University of Melbourne Magazine

'Completely absorbing': Human rights in Guatemala

  • Lucy Turner and Maria Salome Garcia at a ceremony to bury exhumed remains

    Lucy Turner and Maria Salome Garcia at a ceremony to bury exhumed remains

    The exhumation of human remains from clandestine burial sites, matching DNA from the dead with living relatives and the handing back of remains to families.

    This is the work overseen by Lucy Turner, Coordinator of the United Nations Development Program’s (UNDP) Transitional Justice Program in Guatemala, which aims to help the nation heal and reconcile with crimes of the recent past.

    A resident of Guatemala City for the past decade, Lucy first visited the metropolis in 1997. It was one year since the signing of the Peace Accords, which ended 36 years of civil war and statesponsored terror that claimed more than 200,000 lives and decimated the cultural fabric of the country.

    Lucy had just completed her Arts/Law degree and was travelling while waiting to start her articles at Corrs Chambers Westgarth.

    Four years later in 2002 and the young associate with an intellectual property specialty was on a commercial law career path she wasn’t completely sure about.

    “I felt maybe there was something more,” she says.
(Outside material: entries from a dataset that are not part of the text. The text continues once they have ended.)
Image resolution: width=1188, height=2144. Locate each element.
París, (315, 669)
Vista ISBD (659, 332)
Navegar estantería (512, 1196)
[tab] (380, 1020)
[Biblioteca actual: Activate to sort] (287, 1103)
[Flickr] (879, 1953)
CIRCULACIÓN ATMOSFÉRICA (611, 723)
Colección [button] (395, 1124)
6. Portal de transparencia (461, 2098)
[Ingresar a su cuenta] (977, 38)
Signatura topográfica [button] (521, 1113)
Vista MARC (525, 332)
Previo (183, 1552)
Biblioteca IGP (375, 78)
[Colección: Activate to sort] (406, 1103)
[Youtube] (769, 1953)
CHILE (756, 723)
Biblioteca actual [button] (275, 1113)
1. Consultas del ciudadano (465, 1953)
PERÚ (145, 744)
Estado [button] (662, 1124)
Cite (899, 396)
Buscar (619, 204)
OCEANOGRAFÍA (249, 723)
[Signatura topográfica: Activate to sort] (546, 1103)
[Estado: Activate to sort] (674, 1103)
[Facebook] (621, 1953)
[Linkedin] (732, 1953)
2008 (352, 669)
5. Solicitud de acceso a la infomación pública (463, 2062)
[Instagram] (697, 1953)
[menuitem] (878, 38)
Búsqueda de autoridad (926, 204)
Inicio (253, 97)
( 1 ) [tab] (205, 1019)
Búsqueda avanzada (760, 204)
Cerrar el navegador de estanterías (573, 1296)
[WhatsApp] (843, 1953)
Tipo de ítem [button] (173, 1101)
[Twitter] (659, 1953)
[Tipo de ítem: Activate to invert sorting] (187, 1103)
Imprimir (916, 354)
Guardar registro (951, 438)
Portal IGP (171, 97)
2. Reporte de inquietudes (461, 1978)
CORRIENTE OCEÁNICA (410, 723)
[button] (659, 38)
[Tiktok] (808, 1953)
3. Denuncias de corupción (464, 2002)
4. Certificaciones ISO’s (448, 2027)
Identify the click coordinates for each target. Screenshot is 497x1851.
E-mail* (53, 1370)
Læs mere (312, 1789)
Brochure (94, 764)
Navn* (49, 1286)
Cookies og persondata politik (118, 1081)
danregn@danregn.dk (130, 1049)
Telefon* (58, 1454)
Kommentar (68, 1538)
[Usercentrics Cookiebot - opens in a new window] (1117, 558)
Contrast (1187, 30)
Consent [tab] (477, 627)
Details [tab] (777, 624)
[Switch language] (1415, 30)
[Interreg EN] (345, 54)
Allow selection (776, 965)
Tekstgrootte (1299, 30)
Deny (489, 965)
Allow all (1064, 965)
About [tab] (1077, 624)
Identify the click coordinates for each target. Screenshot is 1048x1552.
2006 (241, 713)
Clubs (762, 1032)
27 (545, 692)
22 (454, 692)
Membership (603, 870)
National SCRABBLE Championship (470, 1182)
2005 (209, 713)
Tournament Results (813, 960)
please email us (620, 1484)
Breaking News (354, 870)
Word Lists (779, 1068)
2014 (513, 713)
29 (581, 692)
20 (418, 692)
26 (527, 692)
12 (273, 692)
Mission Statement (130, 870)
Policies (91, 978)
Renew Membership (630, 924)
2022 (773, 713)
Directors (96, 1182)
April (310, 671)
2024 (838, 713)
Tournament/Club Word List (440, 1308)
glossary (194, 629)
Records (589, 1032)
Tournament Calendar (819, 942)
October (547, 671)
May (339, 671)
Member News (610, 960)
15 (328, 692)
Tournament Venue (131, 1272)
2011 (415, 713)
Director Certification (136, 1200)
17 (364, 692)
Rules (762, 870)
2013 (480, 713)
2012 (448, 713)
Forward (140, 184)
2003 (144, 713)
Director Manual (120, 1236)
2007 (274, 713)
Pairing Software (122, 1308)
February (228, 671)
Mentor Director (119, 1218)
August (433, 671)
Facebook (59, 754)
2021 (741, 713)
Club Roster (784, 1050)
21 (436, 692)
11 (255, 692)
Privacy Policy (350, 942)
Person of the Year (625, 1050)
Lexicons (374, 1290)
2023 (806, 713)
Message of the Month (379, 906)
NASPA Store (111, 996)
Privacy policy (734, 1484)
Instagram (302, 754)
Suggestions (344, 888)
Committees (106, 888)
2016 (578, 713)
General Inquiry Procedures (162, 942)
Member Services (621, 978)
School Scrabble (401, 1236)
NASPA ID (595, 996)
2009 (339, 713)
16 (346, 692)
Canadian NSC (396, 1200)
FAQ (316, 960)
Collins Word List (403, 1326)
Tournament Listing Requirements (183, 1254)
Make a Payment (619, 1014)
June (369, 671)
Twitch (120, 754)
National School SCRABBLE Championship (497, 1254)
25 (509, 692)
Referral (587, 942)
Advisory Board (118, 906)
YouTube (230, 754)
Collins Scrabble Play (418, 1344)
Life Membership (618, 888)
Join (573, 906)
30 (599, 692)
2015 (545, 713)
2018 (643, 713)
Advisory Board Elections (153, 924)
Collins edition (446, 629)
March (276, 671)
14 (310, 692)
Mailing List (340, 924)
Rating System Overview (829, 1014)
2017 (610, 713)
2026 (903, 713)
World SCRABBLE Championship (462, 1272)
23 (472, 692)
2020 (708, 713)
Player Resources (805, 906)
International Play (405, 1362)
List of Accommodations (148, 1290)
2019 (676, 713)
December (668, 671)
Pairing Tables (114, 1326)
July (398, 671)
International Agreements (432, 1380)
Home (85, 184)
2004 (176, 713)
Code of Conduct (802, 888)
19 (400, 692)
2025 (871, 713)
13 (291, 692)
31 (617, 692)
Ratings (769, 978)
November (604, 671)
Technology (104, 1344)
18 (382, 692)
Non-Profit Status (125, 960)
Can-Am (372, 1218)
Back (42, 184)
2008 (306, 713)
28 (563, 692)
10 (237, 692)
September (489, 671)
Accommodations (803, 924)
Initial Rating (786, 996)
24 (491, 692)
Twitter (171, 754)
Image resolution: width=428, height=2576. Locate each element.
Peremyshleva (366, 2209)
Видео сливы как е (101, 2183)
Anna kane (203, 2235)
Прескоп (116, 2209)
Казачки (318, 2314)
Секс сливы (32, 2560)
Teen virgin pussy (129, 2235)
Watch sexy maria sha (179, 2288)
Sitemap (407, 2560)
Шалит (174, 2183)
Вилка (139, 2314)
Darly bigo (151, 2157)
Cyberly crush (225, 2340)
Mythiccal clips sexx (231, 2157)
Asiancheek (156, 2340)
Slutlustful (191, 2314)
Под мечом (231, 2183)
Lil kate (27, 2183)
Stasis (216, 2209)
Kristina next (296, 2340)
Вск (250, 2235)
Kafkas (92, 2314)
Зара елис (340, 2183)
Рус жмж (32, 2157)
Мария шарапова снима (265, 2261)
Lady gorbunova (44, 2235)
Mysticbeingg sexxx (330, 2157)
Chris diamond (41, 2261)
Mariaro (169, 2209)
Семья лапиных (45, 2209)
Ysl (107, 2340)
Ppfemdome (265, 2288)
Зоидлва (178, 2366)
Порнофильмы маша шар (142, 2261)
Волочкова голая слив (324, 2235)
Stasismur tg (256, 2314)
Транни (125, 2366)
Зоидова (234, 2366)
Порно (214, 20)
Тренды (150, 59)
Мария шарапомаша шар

So she applied for six months’ leave of absence to “do something completely different”.

    She contacted a university mate who was working in human rights law and he gave her a lead at the Centre for Human Rights Legal Action in Guatemala City.

    “I contacted them and said I would be willing to work for nothing for six months if they would have me in their office.” They said yes and the work transformed her.

    “I was working on litigation with family members of victims of enforced disappearance or torture and survivors of massacres committed during the war,” she says.

    “Once you get involved in that personal dimension it becomes completely absorbing.”

    After six months “I had only scratched the surface of the cases I was working on” so she quit her job and a new career in human rights law and advocacy opened up.

    “Satisfaction comes from being able to use your training in terms of analysis, advocacy, litigation, research and legal ‘Completely absorbing’ Human rights in Guatemala writing while gaining some progress and achievements for people who have suffered the worst injustices you can imagine.”

    In 2005 she joined the newly formed UN Office of the High Commissioner for Human Rights. In 2009 she headed the NGO Impunity Watch and in August 2012 joined the UNDP.

    Four key tenets – Truth, Justice, Reparations and Non-Repetition – underpin the holistic approach of the programs, which are focused on delivering outcomes for the community.

    It’s human rights justice beyond the textbook and in action.

    “What it actually means to work and promote human rights in the field can be worlds apart from the theory,” she says.

    Key initiatives include the Guatemalan Forensic Anthropology Foundation, which undertakes forensic investigations to exhume remains of victims, and a state-of-the-art DNA laboratory to identify and match DNA with family members.

    “Once that has happened the remains are returned to the families to be buried according to their beliefs.”